=== TEXT SHOWN ===
What opens up: The conversation API is what makes the Emissary composable.
The most interesting use case: combining it with the MCP endpoint. An external AI assistant (Claude Desktop, for instance) can call start_conversation with real coordinates from your phone, then forward your spoken words as messages. The Emissary responds inside Stone Maps. The transcript is saved to your journal. The conversation happened in a place, even if you were typing it somewhere else.
Another: a daily reflection script. At 9pm each day, a cron job calls POST /api/conversations without location, then sends a message with the day's journal entries concatenated. The Emissary responds with a reflection. The response is written back to the journal as a private post tagged with that day's date. Over time, you have a record of the Emissary's observations, one per day, anchored to what you actually wrote.
Workflow 4: Map Discovery
The map API transforms place-discovery from a visual experience into a queryable one.
Nearby posts
GET /api/map/nearby?lat=51.5074&lng=-0.1278&radiusMeters=500&limit=20
Returns public posts within the radius, newest-first. Each post includes location, userId (stone name, not real name), text, and createdAt.
Bounding box
GET /api/map/posts?north=51.52&south=51.49&east=-0.10&west=-0.15
The same query the map UI uses on every pan and zoom. Results capped at 500.
Filter by team or campaign:
GET /api/map/posts?north=51.52&south=51.49&east=-0.10&west=-0.15&teamId=uuid&campaignId=uuid
What opens up: The map API makes it possible to build experiences that don't exist in the app UI.
===
- REQUIRED WORK: Continue the Stone Maps API text above, starting right after its final sentence, "What opens up: The map API makes it possible to build experiences that don't exist in the app UI."
=== INFORMATION SHOWN ===
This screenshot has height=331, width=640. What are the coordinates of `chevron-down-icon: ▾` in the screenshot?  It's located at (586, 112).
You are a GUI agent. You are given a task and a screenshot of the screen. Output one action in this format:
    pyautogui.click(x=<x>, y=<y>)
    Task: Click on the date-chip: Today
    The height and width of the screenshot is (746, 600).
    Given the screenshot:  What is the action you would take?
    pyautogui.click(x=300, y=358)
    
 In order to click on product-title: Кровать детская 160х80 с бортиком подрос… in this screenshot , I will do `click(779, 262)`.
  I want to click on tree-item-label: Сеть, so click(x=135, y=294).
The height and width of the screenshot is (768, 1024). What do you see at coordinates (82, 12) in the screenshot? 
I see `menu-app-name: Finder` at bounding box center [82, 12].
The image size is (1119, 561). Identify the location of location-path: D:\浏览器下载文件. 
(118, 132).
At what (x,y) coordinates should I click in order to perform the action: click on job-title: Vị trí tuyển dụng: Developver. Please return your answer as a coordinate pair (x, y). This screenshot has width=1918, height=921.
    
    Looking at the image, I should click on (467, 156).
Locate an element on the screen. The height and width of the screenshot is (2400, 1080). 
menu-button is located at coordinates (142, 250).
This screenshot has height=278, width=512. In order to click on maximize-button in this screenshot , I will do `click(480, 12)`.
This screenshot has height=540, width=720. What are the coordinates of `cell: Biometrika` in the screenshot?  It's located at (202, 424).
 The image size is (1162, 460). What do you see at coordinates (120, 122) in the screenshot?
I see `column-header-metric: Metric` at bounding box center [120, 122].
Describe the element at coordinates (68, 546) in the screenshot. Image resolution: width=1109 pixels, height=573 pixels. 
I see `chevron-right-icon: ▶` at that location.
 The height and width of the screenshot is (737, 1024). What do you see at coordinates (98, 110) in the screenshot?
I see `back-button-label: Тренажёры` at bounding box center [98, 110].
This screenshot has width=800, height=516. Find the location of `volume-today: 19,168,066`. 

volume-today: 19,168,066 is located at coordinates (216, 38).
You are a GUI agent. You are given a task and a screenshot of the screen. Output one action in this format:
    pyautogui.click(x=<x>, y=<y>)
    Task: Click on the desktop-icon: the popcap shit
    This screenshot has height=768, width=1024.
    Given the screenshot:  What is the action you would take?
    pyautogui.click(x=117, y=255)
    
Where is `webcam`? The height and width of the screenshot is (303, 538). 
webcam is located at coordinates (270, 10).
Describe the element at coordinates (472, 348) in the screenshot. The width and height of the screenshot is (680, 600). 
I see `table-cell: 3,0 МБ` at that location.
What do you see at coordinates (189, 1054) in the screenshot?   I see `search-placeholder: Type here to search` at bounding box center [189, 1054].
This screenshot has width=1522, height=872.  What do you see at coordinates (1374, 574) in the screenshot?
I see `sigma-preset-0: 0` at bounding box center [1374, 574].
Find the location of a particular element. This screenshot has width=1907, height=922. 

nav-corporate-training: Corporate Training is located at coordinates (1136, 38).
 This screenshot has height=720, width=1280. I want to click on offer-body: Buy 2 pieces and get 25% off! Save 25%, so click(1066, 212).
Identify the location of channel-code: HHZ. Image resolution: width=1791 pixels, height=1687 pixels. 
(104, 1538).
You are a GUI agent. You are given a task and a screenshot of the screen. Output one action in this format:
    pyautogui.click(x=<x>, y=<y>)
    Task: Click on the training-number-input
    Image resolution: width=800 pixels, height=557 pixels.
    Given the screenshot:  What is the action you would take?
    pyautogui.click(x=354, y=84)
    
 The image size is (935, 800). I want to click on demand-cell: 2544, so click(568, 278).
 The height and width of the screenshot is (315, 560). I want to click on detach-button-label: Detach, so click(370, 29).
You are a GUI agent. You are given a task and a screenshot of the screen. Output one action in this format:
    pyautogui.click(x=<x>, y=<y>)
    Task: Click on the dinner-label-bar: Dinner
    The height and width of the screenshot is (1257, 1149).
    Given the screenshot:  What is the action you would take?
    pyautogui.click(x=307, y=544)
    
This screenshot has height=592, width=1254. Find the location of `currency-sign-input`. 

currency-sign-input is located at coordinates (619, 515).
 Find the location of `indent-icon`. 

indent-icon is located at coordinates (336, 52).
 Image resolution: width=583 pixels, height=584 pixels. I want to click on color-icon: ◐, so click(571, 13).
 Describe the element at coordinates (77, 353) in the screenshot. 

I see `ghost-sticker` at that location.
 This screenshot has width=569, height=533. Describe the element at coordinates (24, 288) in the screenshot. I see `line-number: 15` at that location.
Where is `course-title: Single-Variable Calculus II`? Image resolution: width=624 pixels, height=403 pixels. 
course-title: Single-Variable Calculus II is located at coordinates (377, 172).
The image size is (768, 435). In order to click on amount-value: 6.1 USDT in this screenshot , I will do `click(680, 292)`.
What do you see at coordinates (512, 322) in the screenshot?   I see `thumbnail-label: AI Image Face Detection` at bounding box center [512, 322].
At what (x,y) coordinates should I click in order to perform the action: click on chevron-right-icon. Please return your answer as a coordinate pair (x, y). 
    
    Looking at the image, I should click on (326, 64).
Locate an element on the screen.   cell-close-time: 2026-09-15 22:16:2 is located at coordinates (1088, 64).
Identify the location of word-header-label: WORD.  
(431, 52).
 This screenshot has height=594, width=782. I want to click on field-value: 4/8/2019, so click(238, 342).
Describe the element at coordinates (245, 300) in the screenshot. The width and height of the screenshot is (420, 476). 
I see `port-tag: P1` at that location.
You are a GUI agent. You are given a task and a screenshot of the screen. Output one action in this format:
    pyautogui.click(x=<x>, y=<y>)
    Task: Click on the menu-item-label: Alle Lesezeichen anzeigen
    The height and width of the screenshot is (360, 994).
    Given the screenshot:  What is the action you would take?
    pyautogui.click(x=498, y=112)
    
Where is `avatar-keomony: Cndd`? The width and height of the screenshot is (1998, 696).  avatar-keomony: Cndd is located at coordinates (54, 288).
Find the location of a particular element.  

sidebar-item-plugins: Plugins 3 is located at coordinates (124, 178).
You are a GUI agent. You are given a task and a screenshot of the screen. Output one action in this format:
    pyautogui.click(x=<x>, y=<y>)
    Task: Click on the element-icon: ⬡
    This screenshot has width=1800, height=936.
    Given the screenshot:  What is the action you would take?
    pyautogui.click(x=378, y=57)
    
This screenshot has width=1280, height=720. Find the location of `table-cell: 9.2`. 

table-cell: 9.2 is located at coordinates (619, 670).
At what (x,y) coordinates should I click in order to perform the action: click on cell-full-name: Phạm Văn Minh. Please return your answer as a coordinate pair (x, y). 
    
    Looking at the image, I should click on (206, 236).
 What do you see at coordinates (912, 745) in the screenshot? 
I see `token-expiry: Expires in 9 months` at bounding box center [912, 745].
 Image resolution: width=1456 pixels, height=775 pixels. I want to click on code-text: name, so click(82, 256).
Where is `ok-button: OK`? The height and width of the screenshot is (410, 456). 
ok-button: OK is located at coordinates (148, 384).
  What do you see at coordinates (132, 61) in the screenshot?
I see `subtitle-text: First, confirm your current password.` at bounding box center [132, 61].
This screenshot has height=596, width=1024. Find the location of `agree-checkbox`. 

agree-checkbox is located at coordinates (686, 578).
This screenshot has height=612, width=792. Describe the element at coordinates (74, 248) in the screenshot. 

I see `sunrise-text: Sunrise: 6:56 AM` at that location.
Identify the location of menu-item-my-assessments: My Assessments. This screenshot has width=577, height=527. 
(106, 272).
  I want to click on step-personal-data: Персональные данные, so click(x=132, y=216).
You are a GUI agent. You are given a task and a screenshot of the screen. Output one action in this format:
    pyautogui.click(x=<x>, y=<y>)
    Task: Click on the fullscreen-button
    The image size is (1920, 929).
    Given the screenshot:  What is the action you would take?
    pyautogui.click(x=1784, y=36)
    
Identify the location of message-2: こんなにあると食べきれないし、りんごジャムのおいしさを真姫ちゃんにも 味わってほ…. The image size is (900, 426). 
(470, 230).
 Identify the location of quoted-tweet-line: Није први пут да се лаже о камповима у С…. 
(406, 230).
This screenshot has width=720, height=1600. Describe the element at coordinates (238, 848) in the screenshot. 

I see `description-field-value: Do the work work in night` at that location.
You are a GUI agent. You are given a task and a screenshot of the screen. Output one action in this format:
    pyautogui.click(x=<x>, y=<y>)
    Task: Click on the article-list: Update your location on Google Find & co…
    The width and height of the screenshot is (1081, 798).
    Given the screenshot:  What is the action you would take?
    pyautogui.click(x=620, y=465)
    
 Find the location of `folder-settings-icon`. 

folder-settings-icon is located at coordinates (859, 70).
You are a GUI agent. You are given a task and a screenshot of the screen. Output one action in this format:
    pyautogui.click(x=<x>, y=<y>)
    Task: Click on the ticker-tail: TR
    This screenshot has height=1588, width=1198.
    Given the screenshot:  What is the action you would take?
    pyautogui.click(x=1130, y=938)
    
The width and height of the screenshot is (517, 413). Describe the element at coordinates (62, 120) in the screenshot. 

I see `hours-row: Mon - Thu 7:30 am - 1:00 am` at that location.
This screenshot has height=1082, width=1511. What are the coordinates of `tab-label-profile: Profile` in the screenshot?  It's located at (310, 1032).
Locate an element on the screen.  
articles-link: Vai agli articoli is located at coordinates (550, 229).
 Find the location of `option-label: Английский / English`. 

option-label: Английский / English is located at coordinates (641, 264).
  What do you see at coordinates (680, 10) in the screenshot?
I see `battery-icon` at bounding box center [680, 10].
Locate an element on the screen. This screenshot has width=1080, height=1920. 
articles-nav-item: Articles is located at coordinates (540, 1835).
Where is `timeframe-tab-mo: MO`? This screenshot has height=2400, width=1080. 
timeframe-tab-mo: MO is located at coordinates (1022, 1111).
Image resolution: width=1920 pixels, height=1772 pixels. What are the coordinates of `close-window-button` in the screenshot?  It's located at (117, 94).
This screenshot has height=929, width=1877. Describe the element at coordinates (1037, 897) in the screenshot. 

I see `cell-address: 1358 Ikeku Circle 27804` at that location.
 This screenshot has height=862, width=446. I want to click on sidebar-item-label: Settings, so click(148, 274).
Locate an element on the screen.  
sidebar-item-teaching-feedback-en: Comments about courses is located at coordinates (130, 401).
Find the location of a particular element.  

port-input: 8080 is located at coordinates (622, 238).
===
- RESPONSE:
A location history export: script that fetches all your posts with coordinates and generates a GeoJSON file, which you can drop into any map tool (QGIS, Google My Maps, Felt) for your own analysis.
A place-density report: for a team campaign, a script that aggregates all posts by grid square and identifies the most journaled locations. Where did people keep returning to?
A "what have others noticed near me" CLI tool. You're at a location; you run stonemaps nearby and get a feed of what other Stone Maps users have written within walking distance. No browser required.
The MCP Layer
Above the REST API sits the MCP endpoint. It exposes 17 curated tools — a higher-level interface designed for AI assistant use:
https://stnmps.com/api/mcp/mcp
Configure it in any MCP-compatible client with your Bearer token. The MCP layer handles tool discovery, parameter validation, and result formatting. You get the same data as the REST API, but framed as tools an AI can call fluently.
The combination is powerful: an AI assistant that can read your journal (get_journal_posts), understand your stone (get_self_pairs, get_stone_details), start a conversation with the Emissary (start_conversation), and find what others have noticed nearby (get_nearby_posts) — all in a single session, with the AI synthesizing across them.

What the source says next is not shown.